[Dataset entries]
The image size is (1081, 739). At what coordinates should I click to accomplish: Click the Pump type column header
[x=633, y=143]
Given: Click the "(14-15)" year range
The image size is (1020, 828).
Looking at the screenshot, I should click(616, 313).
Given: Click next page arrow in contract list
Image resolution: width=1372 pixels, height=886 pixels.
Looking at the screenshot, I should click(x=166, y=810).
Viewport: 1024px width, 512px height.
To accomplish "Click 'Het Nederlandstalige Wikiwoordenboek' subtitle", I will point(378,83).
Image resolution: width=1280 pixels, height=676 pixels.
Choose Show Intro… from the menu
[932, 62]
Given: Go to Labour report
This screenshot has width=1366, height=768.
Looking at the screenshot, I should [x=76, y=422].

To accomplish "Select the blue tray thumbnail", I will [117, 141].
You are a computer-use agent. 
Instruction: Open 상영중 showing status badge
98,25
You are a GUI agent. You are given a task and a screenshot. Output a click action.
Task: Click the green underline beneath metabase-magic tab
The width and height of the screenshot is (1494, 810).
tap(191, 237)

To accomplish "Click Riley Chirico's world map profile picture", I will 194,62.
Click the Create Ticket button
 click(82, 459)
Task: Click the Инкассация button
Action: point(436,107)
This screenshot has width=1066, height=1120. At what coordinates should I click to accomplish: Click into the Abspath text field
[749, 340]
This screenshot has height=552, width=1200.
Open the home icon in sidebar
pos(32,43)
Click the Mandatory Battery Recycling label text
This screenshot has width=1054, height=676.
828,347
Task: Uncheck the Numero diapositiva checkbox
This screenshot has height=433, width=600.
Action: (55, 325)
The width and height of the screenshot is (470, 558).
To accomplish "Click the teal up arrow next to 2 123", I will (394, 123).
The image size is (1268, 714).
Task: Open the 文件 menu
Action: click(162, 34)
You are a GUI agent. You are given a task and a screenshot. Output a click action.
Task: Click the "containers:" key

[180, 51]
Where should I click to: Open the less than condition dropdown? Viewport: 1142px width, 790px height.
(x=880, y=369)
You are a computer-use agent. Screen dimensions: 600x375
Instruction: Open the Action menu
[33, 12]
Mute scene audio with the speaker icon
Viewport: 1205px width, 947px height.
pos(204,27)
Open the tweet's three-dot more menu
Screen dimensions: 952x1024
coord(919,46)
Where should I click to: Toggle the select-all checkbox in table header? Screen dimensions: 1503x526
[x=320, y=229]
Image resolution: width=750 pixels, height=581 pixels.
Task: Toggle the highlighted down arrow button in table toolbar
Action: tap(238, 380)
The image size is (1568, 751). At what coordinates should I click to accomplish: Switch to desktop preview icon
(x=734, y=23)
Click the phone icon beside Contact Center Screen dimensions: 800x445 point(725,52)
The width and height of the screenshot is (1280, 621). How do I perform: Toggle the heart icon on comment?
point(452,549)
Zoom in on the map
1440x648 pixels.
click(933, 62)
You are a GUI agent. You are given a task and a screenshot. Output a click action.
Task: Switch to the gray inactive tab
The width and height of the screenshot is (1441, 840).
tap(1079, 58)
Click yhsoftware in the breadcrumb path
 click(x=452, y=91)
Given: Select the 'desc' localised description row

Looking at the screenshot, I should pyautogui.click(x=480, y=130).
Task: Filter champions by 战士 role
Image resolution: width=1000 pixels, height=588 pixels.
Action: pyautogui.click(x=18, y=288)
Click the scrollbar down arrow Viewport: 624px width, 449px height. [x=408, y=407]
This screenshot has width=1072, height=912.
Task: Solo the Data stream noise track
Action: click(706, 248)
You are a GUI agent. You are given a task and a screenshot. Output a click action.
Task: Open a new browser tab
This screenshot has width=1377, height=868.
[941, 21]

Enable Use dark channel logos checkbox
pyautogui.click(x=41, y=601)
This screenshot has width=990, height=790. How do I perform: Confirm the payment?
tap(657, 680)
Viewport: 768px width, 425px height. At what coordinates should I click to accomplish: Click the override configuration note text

**ACTIVITY:** Your output should consist solely of the lines from the beginning of the entries through the line containing "Given: Go to Labour report", reproduced exactly.

**TASK RESULT:**
The image size is (1081, 739). At what coordinates should I click to accomplish: Click the Pump type column header
[x=633, y=143]
Given: Click the "(14-15)" year range
The image size is (1020, 828).
Looking at the screenshot, I should click(616, 313).
Given: Click next page arrow in contract list
Image resolution: width=1372 pixels, height=886 pixels.
Looking at the screenshot, I should click(x=166, y=810).
Viewport: 1024px width, 512px height.
To accomplish "Click 'Het Nederlandstalige Wikiwoordenboek' subtitle", I will point(378,83).
Image resolution: width=1280 pixels, height=676 pixels.
Choose Show Intro… from the menu
[932, 62]
Given: Go to Labour report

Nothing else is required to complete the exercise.